(Stored data entries)
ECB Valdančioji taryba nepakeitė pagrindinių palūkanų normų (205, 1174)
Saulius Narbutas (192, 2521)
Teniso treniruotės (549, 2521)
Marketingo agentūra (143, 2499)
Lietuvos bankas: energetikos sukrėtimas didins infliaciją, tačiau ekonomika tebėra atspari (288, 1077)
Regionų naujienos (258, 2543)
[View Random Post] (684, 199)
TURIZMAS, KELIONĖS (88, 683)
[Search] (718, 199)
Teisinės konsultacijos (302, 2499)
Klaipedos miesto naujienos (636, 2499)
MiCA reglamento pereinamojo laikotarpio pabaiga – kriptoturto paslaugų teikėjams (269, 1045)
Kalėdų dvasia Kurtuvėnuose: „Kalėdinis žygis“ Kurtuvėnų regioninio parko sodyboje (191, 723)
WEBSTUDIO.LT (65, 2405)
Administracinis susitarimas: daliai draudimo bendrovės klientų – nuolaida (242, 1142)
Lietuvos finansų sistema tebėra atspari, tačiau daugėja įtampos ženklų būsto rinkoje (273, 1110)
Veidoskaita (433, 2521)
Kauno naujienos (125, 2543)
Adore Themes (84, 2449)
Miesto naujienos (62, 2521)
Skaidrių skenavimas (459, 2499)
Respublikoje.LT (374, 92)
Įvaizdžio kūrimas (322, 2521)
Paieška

YOUR GOAL:
Pull out all lines from the entries above in which the word "tačiau" appears.

PROBLEM SOLUTION:
Lietuvos bankas: energetikos sukrėtimas didins infliaciją, tačiau ekonomika tebėra atspari (288, 1077)
Lietuvos finansų sistema tebėra atspari, tačiau daugėja įtampos ženklų būsto rinkoje (273, 1110)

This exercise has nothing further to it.